Your task is to filter the data below down to the lines holding "agent".

**Given records**
========================================
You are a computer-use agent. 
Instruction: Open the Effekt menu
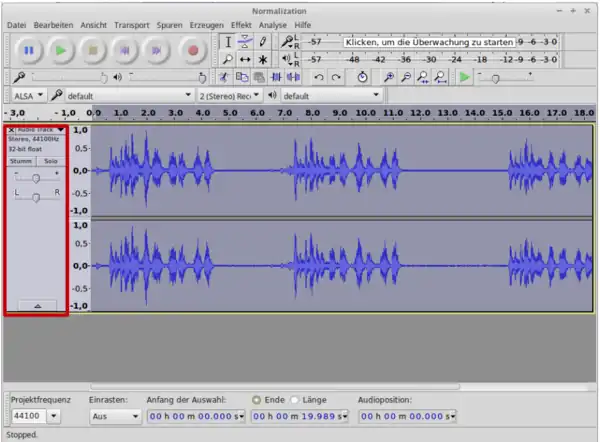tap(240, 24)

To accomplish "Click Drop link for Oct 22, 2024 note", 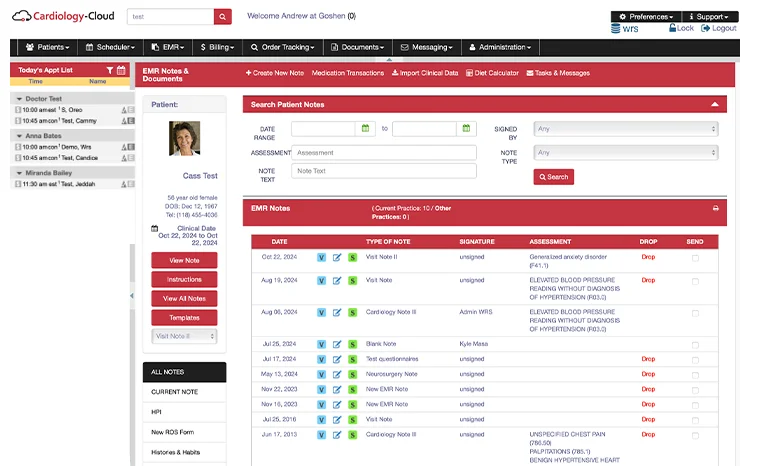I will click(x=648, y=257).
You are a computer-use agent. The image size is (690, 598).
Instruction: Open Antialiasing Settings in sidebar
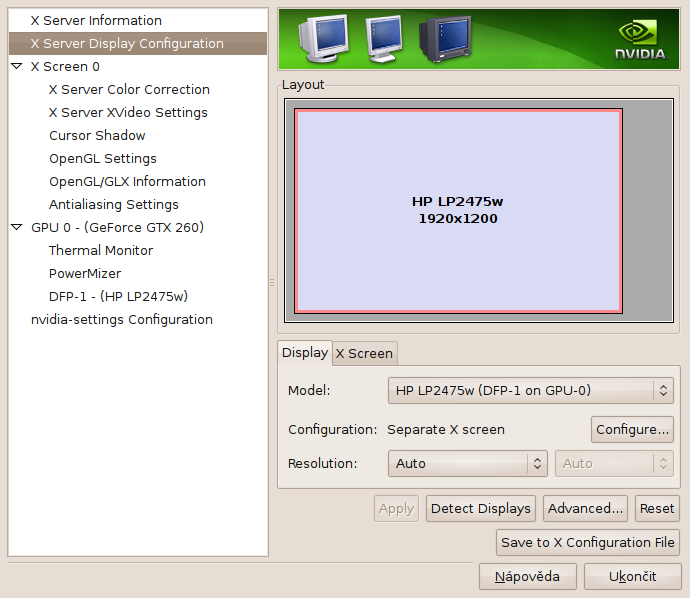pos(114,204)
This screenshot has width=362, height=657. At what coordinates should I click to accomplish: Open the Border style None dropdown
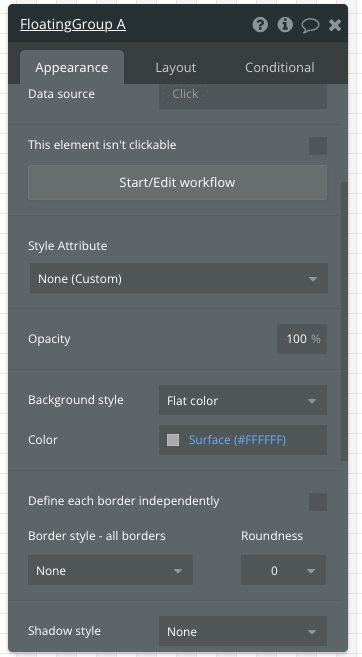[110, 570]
========================================
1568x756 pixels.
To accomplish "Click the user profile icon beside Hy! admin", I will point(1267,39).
========================================
**Task answer**
You are a computer-use agent. 
You are a computer-use agent. The image size is (690, 598).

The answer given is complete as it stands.